Arbitration exists because parties agree to it. And that agreement extends beyond simply choosing arbitration over litigation. The parties are free to shape how the process will work.
They may decide:
- How many arbitrators will hear the case
- How those arbitrators will be appointed
- The procedural rules to be applied
- The seat or legal place of arbitration
- The governing law of the contract
- The language of the proceedings
This flexibility is one of arbitration’s greatest attractions. It allows commercial parties to design a dispute resolution framework that suits the nature of their relationship and the complexity of their transactions.
Of course, this freedom operates within limits. National laws and public policy impose boundaries. But within those boundaries, the parties’ agreement remains the guiding force.
Deciding on Fairness Rather Than Strict Law
In most arbitrations, the tribunal applies the substantive law chosen by the parties. However, there are situations where the parties may prefer a decision grounded primarily in fairness rather than strict legal rules.
This is where the concepts of amiable compositeur and ex aequo et bono come in.
When arbitrators act as amiable compositeurs, they may depart from strict legal rules if applying them rigidly would produce an unjust result. They still consider the law, but fairness may guide the outcome.

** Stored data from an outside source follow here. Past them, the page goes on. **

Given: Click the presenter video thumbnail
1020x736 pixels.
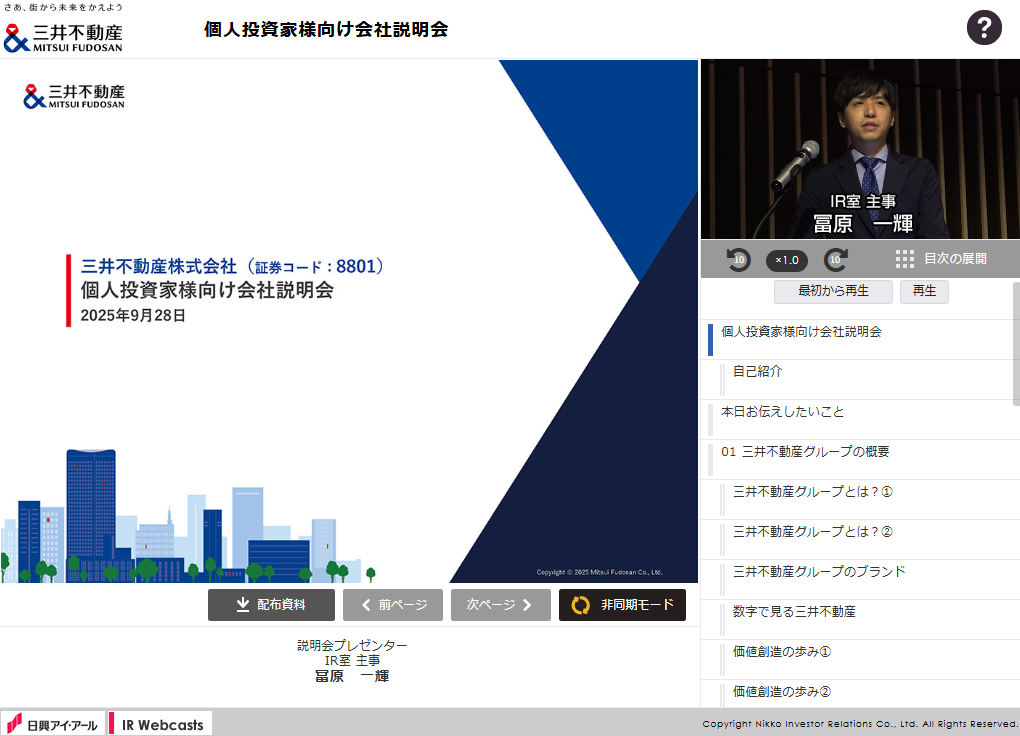Looking at the screenshot, I should (859, 148).
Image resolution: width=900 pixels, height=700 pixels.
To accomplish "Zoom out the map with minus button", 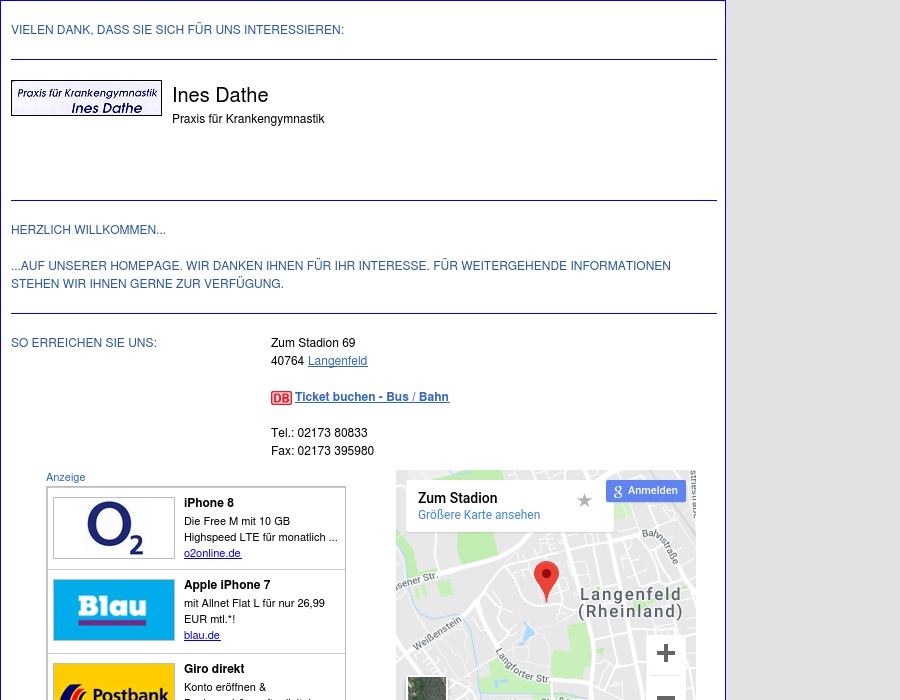I will [665, 694].
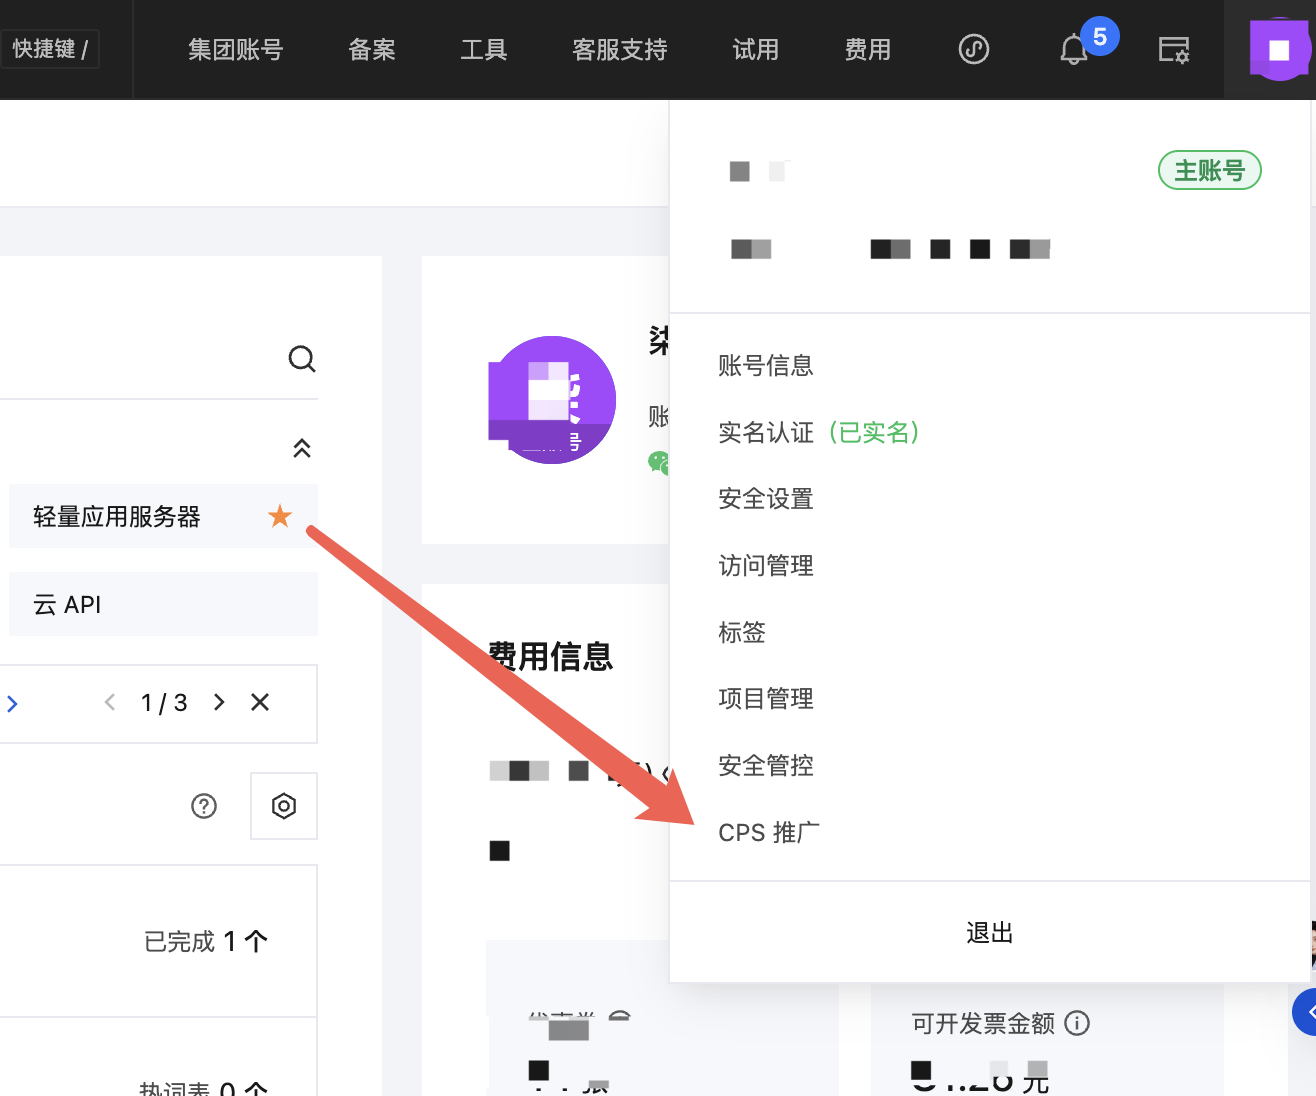Image resolution: width=1316 pixels, height=1096 pixels.
Task: Open 安全设置 menu entry
Action: point(766,499)
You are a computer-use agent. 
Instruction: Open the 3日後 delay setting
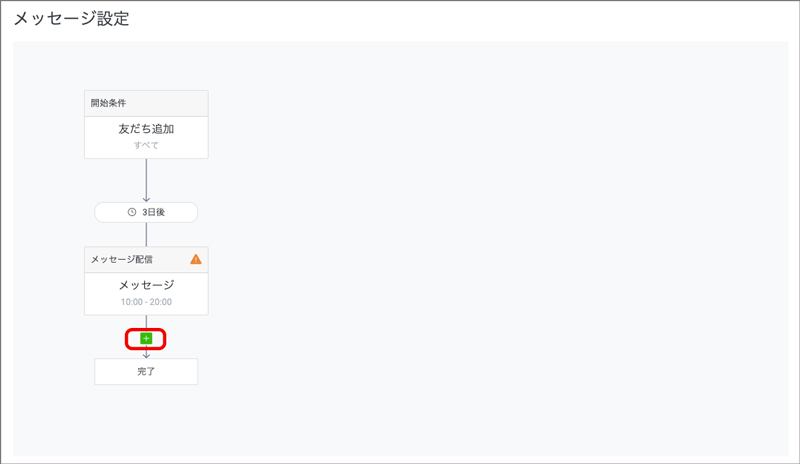coord(146,212)
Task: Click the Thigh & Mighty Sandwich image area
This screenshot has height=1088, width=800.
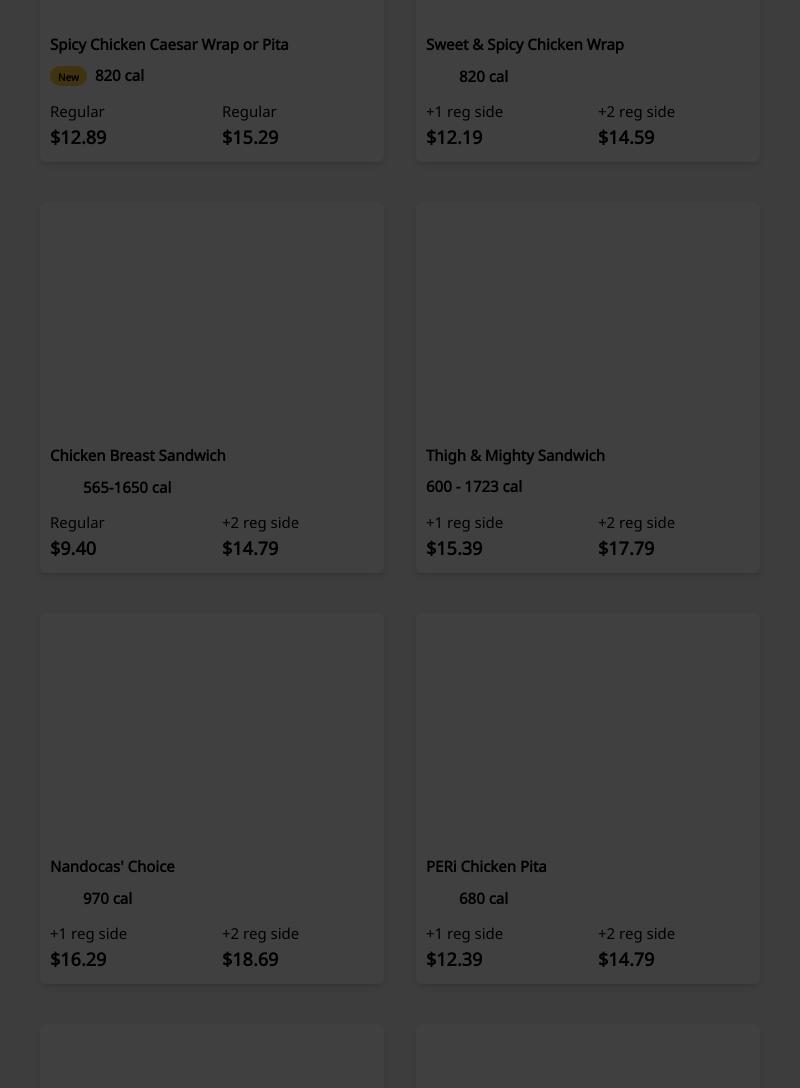Action: click(x=588, y=320)
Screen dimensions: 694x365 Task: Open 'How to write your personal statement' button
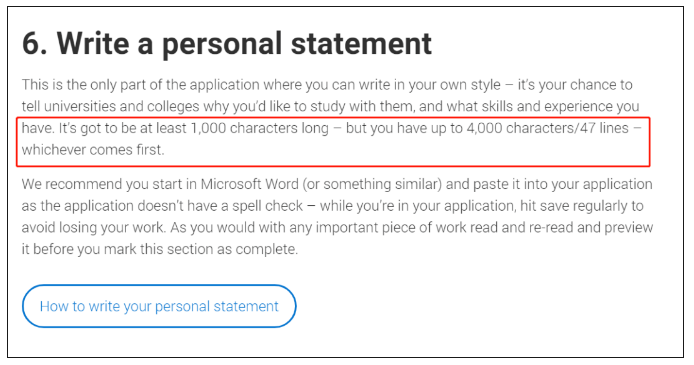point(159,306)

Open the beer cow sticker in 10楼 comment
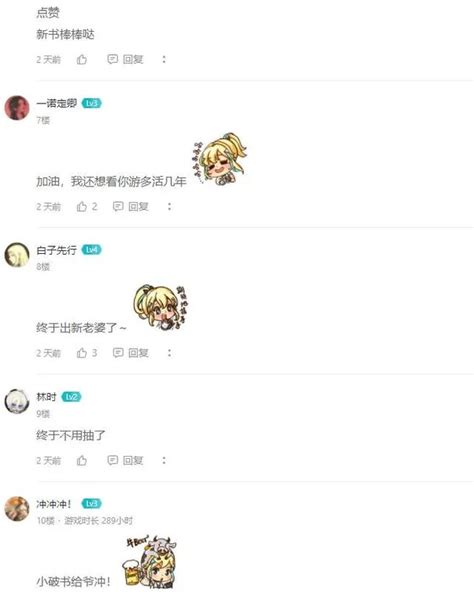[x=149, y=561]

When deciding a matter ex aequo et bono, the tribunal resolves the dispute entirely on the basis of equity and fairness from beginning to end.
The key point is that this power does not arise automatically. The parties must expressly agree to grant it. Without such agreement, the tribunal is bound to apply the chosen law.
This principle reflects arbitration’s flexibility. It allows commercial parties, if they wish, to prioritise practical justice over technical legal outcomes.
Not Every Dispute Can Be Arbitrated
Despite its flexibility, arbitration has limits. This brings us to the principle of arbitrability.
Arbitrability concerns whether a particular type of dispute is legally capable of being resolved by arbitration. The answer depends on national law.
States retain the authority to decide that certain matters must remain within the exclusive jurisdiction of their courts. As a matter of public policy, disputes involving criminal law, certain family matters, and other issues affecting the public interest may not be arbitrable.
In other words, parties cannot simply agree to arbitrate anything and everything. The subject matter must be one that the relevant legal system recognises as suitable for arbitration.
These principles are not abstract doctrines reserved for academic debate. They have real implications for individuals or businesses that wish to resolve disputes through arbitration.
Separability prevents arbitration clauses from collapsing when contracts are challenged.
Competence-competence keeps the process efficient by allowing tribunals to address jurisdictional objections.
Party autonomy gives arbitration its distinctive character.
Amiable compositeur and ex aequo et bono offer flexibility where fairness demands it.
Arbitrability ensures that arbitration respects the boundaries of public policy.
Taken together, they explain why international arbitration continues to command confidence in cross-border commerce. They provide structure without rigidity, flexibility without chaos, and autonomy without abandoning legal oversight. It is fair to suggest that this balance is what keeps arbitration both effective and legitimate.